*** Block opens ***
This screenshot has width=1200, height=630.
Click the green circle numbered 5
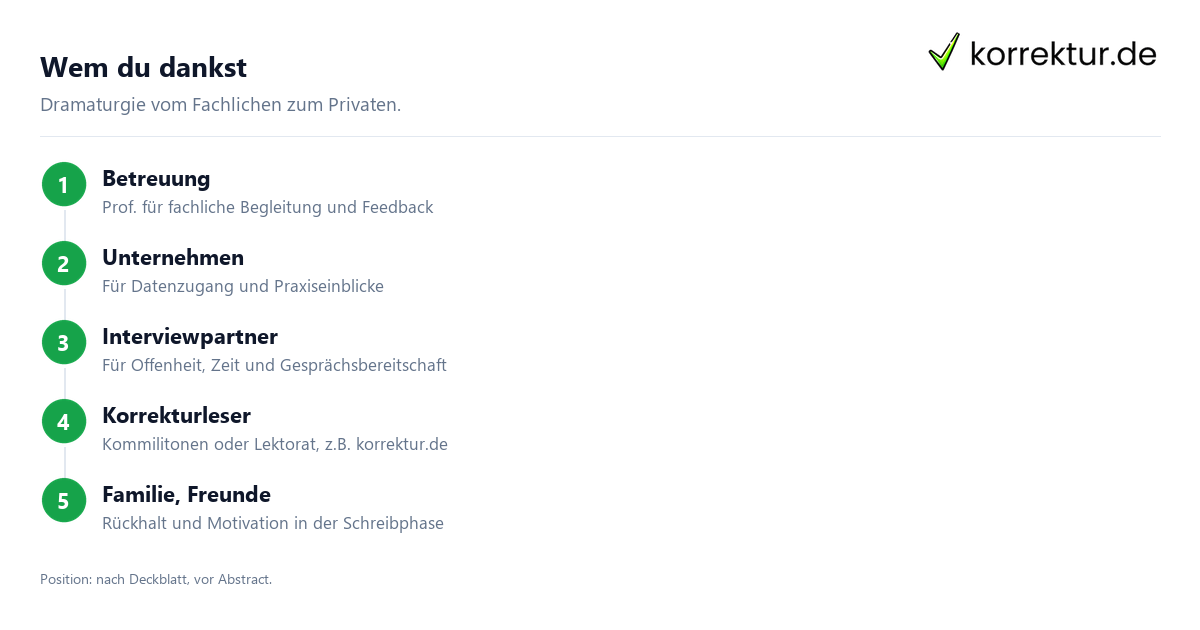[x=64, y=500]
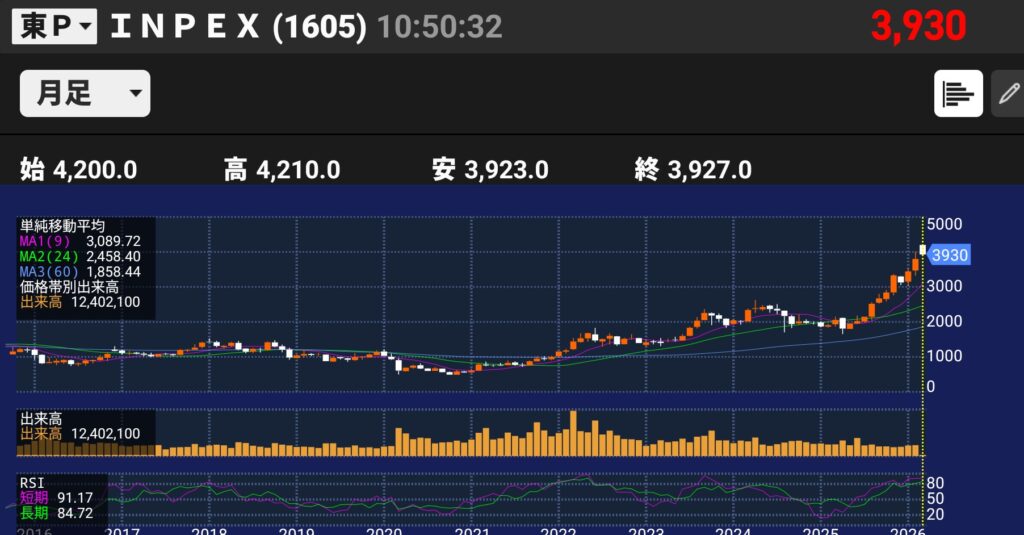Select the MA3(60) moving average legend
The width and height of the screenshot is (1024, 535).
pyautogui.click(x=78, y=271)
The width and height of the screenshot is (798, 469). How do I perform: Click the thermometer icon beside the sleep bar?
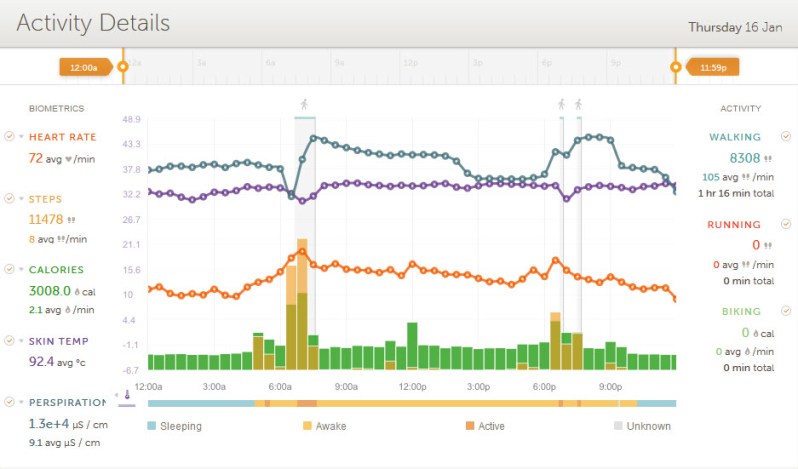tap(127, 396)
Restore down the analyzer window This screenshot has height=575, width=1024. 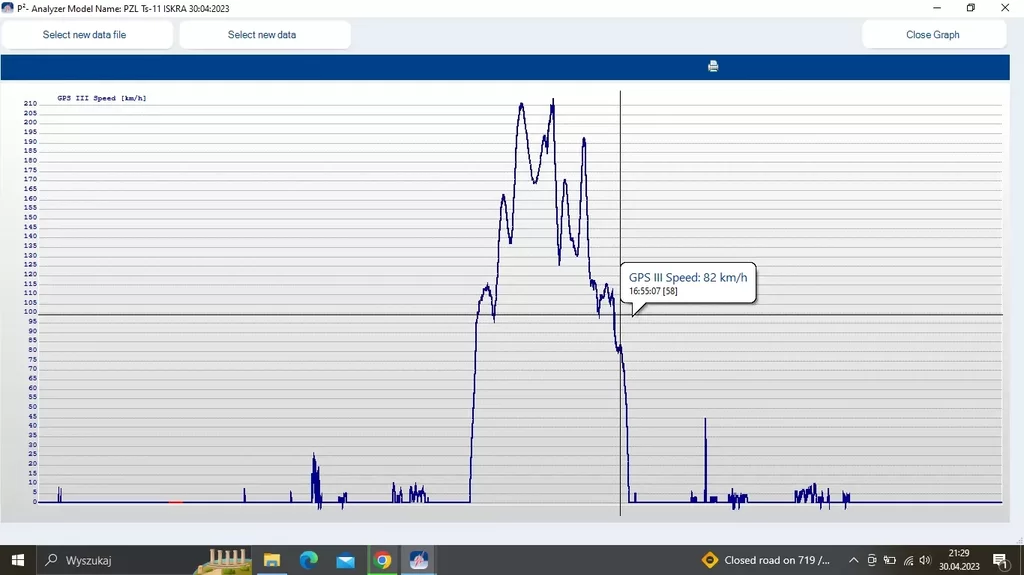(970, 8)
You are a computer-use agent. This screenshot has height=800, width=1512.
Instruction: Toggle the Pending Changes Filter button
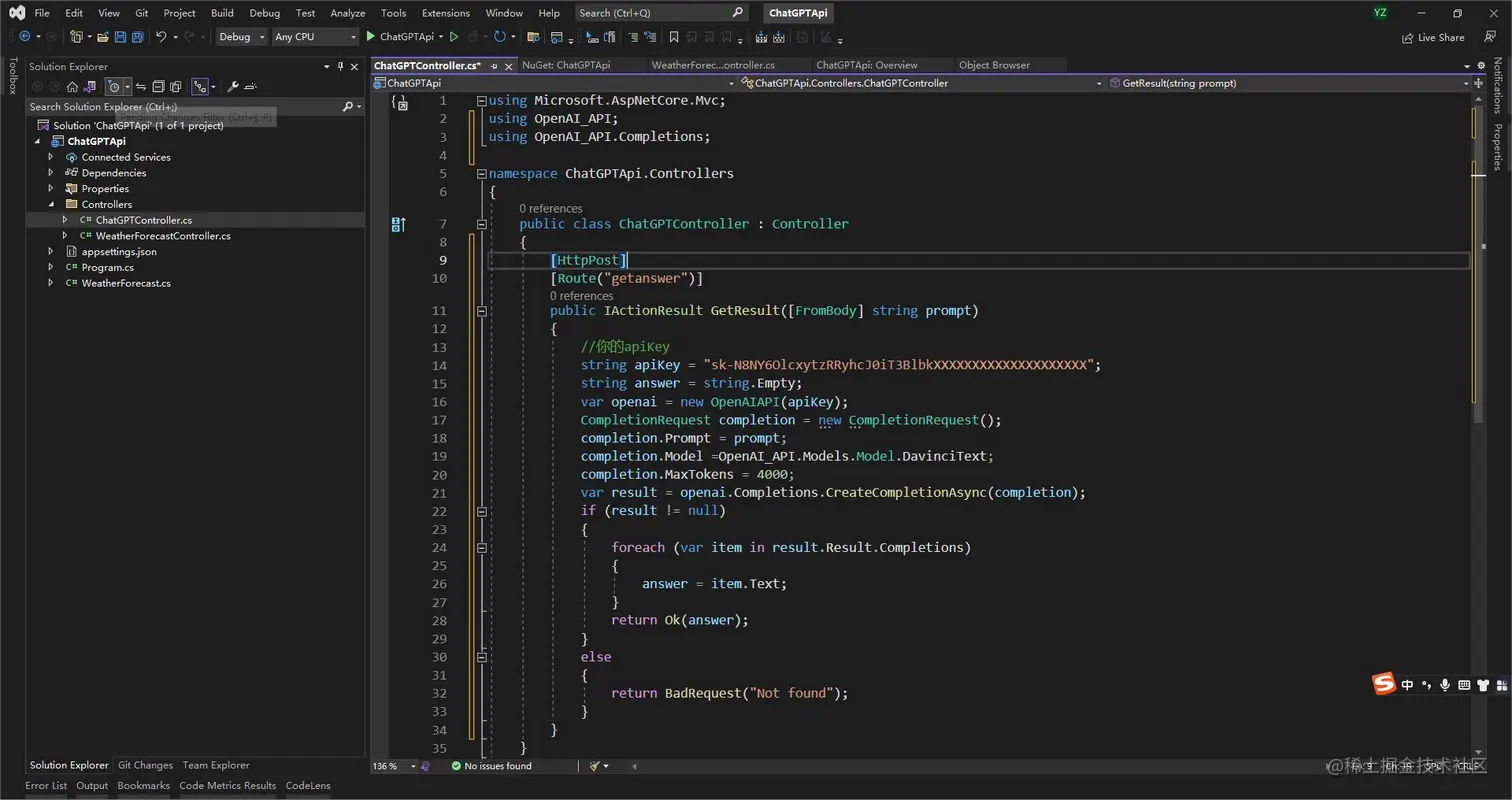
*** Block closes ***
> **Task objective**:
Everything from the line that contains "You are a computer-use" to the final line of the data is to be duplicated exactly, both ends included, except the pictures.

> **Response box**:
You are a computer-use agent. This screenshot has height=800, width=1512.
Instruction: Toggle the Pending Changes Filter button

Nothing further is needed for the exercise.